— Start of Provided data —
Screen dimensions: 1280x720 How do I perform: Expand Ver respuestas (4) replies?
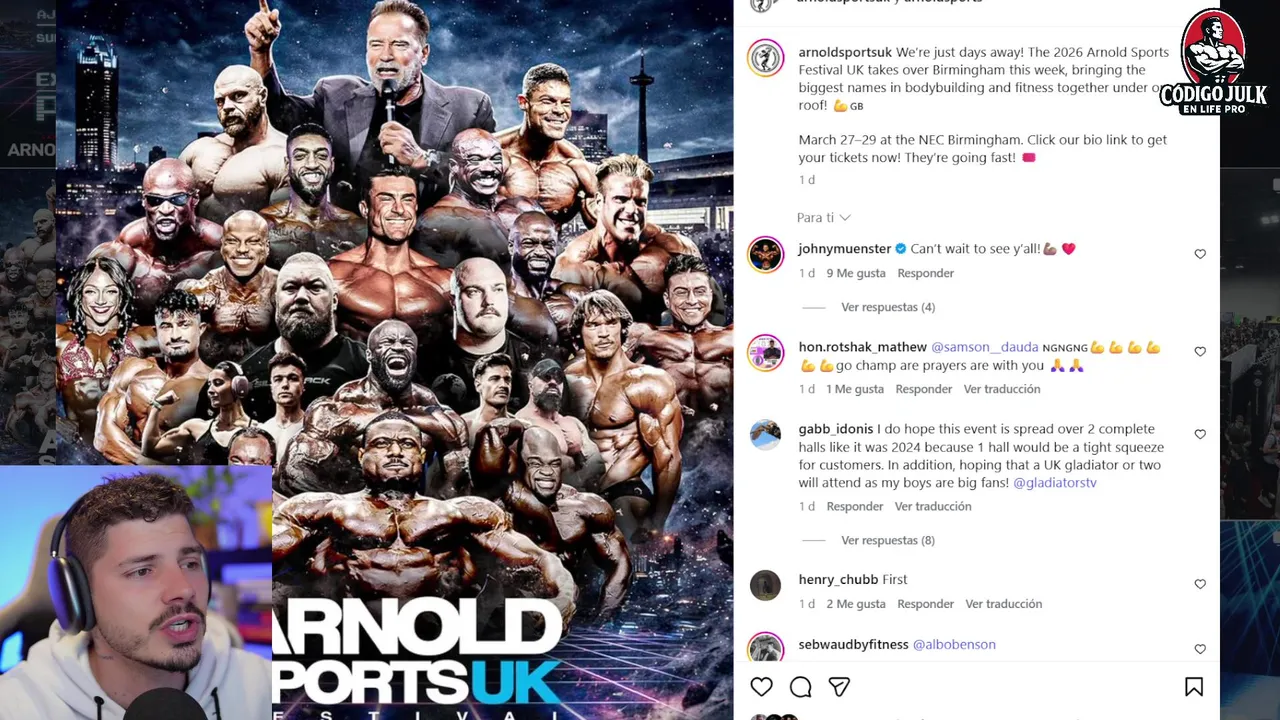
— End of Provided data —
— Start of Provided data —
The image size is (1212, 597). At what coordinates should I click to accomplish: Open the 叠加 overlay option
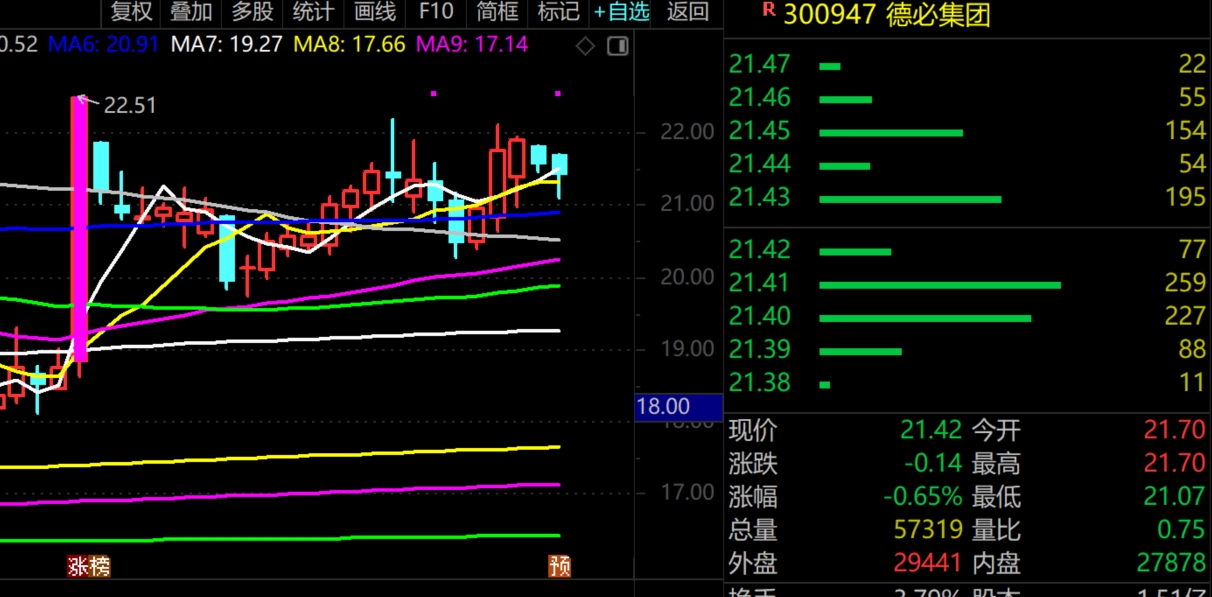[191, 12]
— End of Provided data —
— Start of Provided data —
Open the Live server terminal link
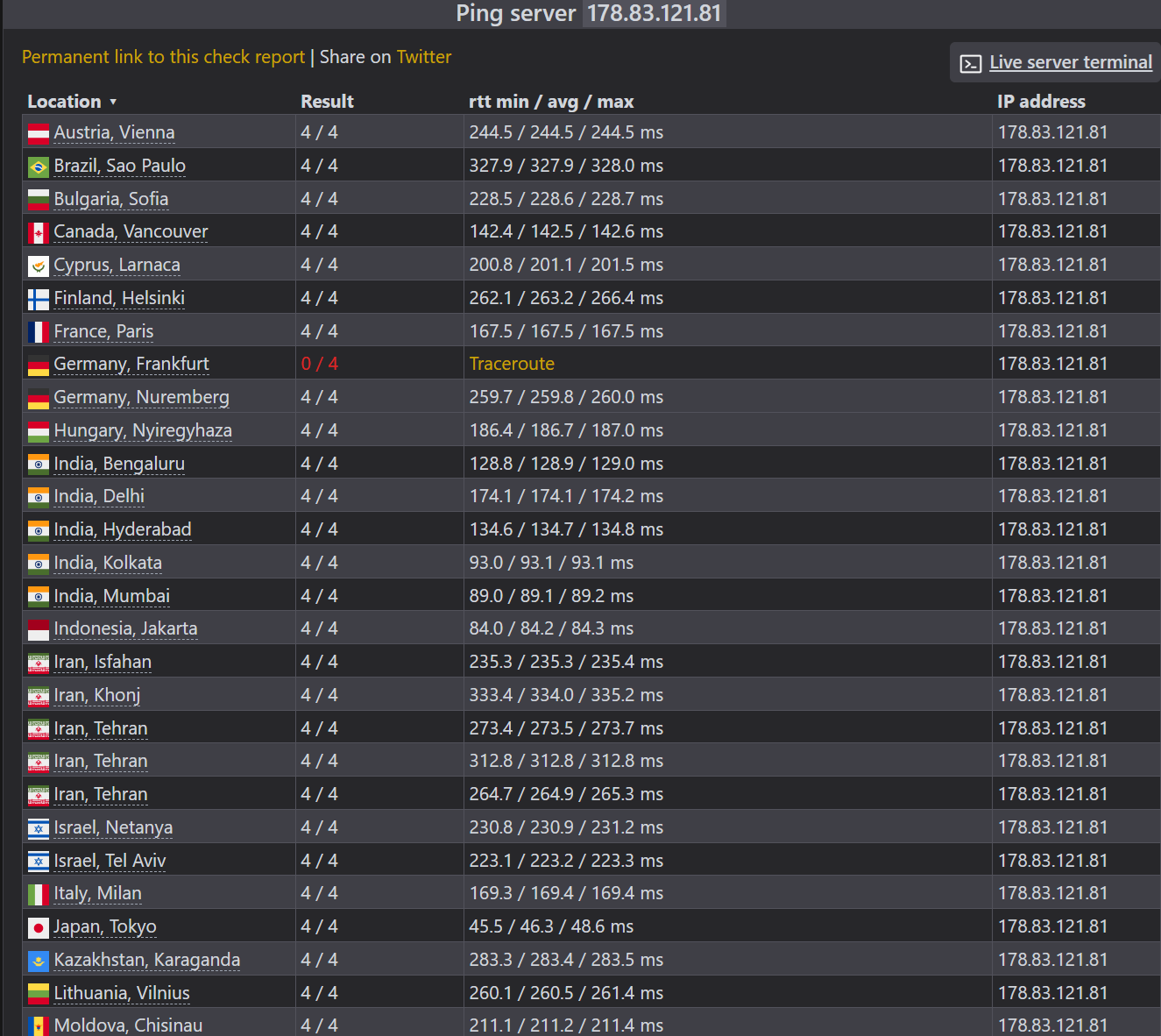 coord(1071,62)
— End of Provided data —
# [The request]
Return each line from the data above in which the string "Open" appears.

# [Expected output]
The image size is (1212, 597). At what coordinates should I click to accomplish: Open the 叠加 overlay option
Open the Live server terminal link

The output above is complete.